The southern edge of the Tibetan Plateau, where the Himalayas rise abruptly from the Indian plains, feeds rivers for nearly a quarter of humanity. Yet scientists have long argued over a basic question: is the region’s rainfall mainly controlled by local mountains or by the vast South Asian monsoon system? This study uses a new way of “seeing” heat inside clouds from satellites to show that the answer actually flips with the seasons, like a seesaw between terrain and monsoon.

Figure 1
Figure 1.

Why Hidden Heat Inside Clouds Matters

When water vapor condenses into raindrops, it releases energy known as latent heat. That invisible heat powers rising air and storm growth, shaping where and how hard it rains. Traditional satellites see cloud tops or falling raindrops, but not this internal heat engine. The authors use a breakthrough satellite technique that reconstructs vertical “profiles” of latent heating inside rain clouds over the southern Tibetan Plateau. By tracking the altitude of peak latent heat—essentially where storms are most vigorously boiling upward—they infer how air is moving and what is driving that motion across seasons.

Spring: Mountains Take the Lead

In the pre-monsoon spring, the data show that the height of peak latent heating climbs almost step for step with the rising Himalayan slopes, from the low plains up onto the high plateau. This tight match means the local terrain is firmly in charge. As moist air from the south runs into the mountains, it is pushed upward, cools, and condenses, releasing heat right above each elevation band.

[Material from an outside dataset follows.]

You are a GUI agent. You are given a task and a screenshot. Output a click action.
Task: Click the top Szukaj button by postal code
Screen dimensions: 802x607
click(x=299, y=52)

Computer simulations confirm two key helpers: warm ground air at low elevations kick-starts convection below about 2 kilometers, while the steep slopes themselves mechanically lift air higher up. Together they create deep, terrain-hugging storms that drop rain and snow where the land rises most sharply.

Summer: The Monsoon Takes Over

Once the South Asian summer monsoon is fully established, this pattern changes dramatically. Despite the terrain rising by roughly 5 kilometers from the Indian plains to the plateau, the altitude of peak latent heating stays almost flat, hovering around 5–6 kilometers across the southern flank of the Plateau. The storms no longer “feel” the mountain shape in the same way. Instead, warm, moist air is delivered at mid-levels in the atmosphere by large-scale monsoon circulation that sweeps over the region, bypassing the need for air to climb the slopes from the surface. Over the high plateau, the strongest heating is even higher, around 8 kilometers, with sinking air beneath—another sign that broader atmospheric waves and high-altitude inflow, not local lifting, are steering rainfall.

Testing the Balance of Forces

To disentangle these influences, the researchers ran detailed weather model experiments where they could selectively “remove” ingredients. In spring, flattening the Himalayas in the model erased the upward-tilting pattern of latent heating and wiped out mountain-focused rain, proving the central role of topography. Turning off surface warming weakened low-elevation storms but left high-elevation heating still tied to the slopes, underscoring that mountains themselves drive lifting aloft. In summer, by contrast, weakening the monsoon circulation made rainfall and heating revert to a more terrain-following pattern, similar to spring. Yet stripping away surface heating or even much of the topography barely shifted the altitude of peak heating as long as the monsoon winds remained strong, showing that large-scale circulation dominates the summer regime.

Figure 2
Figure 2.

A Seasonal Seesaw with Global Reach

The study reveals a clear seasonal “terrain–monsoon seesaw”: in spring, mountain slopes and surface warming largely decide where clouds grow and rain falls; in summer, the monsoon circulation overrules local geography, feeding moisture into the region at mid-levels and producing storms whose internal heating no longer mirrors the mountains beneath. This new, satellite-based view of heat inside clouds not only clarifies a long-running debate about how the Tibetan Plateau interacts with the monsoon, it also offers a tool for probing similar mountain–monsoon partnerships in ranges like the Andes, Alps, and Rockies. By better capturing this seesaw in climate models, scientists can improve predictions of water supply and extreme rainfall for the hundreds of millions of people who depend on these high mountain watersheds.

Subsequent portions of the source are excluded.